Aim - Return every line below that contains the string "resolution", treating uppercase and lowercase as different.

Listing -
★ ★ ★ ★ ★

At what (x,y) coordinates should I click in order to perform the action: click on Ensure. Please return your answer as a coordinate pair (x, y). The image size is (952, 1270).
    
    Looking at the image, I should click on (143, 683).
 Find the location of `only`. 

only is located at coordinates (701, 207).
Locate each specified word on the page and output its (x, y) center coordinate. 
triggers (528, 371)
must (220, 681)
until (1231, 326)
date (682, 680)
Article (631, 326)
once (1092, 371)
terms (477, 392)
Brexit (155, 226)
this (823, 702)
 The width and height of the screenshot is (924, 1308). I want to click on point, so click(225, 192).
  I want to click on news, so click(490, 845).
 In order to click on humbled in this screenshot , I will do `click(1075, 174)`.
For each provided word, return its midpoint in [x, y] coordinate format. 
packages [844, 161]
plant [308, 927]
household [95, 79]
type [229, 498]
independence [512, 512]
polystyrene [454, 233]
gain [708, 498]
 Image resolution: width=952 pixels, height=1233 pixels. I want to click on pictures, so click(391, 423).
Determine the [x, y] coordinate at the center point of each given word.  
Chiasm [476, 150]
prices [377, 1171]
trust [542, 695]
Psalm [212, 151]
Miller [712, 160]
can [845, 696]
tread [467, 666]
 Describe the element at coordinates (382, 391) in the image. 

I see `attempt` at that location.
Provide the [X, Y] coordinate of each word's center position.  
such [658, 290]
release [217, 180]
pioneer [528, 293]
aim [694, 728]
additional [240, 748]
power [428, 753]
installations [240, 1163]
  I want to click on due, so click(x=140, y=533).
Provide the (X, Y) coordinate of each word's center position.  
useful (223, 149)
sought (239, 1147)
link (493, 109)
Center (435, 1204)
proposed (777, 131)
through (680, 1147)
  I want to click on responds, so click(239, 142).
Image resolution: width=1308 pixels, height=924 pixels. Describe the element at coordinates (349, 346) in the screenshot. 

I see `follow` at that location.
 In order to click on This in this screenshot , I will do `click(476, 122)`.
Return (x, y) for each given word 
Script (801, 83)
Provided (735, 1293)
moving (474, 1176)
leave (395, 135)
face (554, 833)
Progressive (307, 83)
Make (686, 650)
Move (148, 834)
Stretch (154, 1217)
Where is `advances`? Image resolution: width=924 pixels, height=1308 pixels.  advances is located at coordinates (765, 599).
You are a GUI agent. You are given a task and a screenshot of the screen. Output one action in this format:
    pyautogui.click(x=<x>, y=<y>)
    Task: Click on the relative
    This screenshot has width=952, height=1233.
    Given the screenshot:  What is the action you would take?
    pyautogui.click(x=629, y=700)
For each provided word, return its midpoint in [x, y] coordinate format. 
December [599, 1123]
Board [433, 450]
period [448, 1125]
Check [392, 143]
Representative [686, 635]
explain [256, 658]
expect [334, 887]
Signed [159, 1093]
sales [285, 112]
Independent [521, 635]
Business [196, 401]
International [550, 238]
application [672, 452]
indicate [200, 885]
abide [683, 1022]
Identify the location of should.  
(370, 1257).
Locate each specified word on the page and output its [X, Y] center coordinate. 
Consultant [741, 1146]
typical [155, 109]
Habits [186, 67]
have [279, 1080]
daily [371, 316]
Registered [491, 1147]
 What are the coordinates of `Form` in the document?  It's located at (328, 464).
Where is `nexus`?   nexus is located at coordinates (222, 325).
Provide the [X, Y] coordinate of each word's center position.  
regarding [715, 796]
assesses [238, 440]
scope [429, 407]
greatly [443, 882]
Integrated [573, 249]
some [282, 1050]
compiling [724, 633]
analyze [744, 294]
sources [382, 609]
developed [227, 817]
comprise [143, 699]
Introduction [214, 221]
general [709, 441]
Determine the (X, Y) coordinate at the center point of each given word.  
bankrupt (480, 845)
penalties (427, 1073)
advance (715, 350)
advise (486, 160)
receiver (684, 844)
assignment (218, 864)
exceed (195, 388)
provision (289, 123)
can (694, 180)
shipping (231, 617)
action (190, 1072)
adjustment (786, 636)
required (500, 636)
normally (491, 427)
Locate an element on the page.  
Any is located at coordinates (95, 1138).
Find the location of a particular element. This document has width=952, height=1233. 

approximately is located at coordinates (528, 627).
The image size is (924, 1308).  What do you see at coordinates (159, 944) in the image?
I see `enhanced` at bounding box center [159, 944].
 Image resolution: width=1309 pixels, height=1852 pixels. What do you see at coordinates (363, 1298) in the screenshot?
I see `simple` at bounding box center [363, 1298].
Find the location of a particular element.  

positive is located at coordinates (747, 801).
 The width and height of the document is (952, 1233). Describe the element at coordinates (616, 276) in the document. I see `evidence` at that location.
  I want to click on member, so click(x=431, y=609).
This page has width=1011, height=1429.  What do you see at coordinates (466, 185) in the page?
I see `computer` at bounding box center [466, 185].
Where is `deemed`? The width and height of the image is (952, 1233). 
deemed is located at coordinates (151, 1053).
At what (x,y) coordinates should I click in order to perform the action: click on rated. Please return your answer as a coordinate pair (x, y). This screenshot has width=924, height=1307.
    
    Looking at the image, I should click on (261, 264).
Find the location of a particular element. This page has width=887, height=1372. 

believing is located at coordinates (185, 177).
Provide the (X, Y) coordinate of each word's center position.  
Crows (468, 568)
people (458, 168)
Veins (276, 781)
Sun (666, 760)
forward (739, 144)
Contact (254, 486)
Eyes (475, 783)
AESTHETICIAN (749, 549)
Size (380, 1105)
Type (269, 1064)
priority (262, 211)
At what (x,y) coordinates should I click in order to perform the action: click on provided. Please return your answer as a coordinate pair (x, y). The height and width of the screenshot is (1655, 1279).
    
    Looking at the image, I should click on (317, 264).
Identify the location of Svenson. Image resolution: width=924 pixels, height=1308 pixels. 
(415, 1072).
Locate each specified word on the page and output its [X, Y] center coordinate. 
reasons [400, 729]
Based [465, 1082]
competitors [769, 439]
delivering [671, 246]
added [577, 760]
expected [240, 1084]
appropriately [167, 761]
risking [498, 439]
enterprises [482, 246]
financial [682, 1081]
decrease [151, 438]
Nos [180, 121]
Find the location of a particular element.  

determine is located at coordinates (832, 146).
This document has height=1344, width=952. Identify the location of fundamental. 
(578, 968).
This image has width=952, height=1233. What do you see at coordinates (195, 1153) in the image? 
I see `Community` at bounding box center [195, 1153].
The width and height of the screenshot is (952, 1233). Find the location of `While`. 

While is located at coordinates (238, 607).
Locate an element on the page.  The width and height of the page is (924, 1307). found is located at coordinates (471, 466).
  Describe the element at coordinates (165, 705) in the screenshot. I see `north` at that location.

★ ★ ★ ★ ★

Correct result -
 Image resolution: width=952 pixels, height=1233 pixels. I want to click on pictures, so click(391, 423).
Image resolution: width=1308 pixels, height=924 pixels. Describe the element at coordinates (349, 346) in the screenshot. 
Where is `advances`? Image resolution: width=924 pixels, height=1308 pixels.  advances is located at coordinates (765, 599).
 Image resolution: width=1309 pixels, height=1852 pixels. What do you see at coordinates (363, 1298) in the screenshot?
Identify the location of Svenson. Image resolution: width=924 pixels, height=1308 pixels. 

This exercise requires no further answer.